◆ EXERCISE: Can you recast the paragraph starting "Ops for data quality validation" in the Dagster Ops page below as a bulleted list?

◆ SOURCE DOCUMENT:
>>
Skip to content

Dagster Ops

Ops for data quality validation, profiling, and schema learning.

Pre-built Ops

data_quality_check_op

Data validation Op:

from dagster import job
from packages.dagster.ops import data_quality_check_op

@job(resource_defs={"data_quality": DataQualityResource()})
def check_job():
    data_quality_check_op()

data_quality_profile_op

Profiling Op:

from packages.dagster.ops import data_quality_profile_op

@job
def profile_job():
    data_quality_profile_op()

data_quality_learn_op

Schema learning Op:

from packages.dagster.ops import data_quality_learn_op

@job
def learn_job():
    data_quality_learn_op()

Op Factories

create_check_op

Create custom validation Op:

from packages.dagster.ops import create_check_op, CheckOpConfig

config = CheckOpConfig(
    auto_schema=True,
    fail_on_error=True,
)
<<
◆ DATASET EXTRACT:
>>
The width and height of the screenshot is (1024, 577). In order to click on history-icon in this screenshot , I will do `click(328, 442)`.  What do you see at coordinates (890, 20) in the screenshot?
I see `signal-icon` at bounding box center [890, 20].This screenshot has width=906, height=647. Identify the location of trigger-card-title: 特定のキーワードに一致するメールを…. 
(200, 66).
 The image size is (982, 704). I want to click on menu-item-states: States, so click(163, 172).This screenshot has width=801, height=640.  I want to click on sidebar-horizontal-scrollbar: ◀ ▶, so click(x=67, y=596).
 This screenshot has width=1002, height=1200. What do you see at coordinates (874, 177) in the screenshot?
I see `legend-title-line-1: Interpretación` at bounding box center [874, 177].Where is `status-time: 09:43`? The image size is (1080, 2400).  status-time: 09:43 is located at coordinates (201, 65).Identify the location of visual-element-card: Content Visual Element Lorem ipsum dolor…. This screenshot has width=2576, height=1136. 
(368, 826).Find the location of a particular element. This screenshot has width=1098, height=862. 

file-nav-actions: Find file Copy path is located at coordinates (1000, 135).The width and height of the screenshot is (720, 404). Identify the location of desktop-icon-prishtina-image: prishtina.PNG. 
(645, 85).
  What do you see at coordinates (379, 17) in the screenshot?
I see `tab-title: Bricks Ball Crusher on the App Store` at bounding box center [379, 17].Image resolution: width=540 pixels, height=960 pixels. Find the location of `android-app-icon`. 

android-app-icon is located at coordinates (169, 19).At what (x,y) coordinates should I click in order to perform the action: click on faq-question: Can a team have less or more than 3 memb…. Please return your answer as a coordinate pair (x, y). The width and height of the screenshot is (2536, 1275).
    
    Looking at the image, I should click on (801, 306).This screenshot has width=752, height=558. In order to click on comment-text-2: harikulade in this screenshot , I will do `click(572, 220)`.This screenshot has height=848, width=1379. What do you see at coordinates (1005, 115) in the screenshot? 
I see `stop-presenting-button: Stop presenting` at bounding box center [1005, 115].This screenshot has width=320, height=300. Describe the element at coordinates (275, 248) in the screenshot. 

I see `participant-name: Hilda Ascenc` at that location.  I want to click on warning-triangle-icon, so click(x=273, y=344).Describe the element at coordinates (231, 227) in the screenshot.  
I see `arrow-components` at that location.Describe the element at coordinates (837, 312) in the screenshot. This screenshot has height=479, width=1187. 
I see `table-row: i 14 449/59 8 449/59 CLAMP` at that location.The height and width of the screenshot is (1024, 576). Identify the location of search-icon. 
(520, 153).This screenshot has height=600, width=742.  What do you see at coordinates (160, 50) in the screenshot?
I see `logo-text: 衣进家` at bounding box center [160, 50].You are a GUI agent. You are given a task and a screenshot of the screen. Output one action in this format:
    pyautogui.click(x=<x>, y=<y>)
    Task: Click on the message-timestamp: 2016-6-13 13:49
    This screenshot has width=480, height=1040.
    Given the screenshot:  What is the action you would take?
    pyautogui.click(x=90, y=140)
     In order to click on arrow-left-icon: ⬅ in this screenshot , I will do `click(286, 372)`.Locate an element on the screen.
<<
◆ ANSWER FOR THE TASK:
Ops for:
- Data quality validation
- Profiling
- Schema learning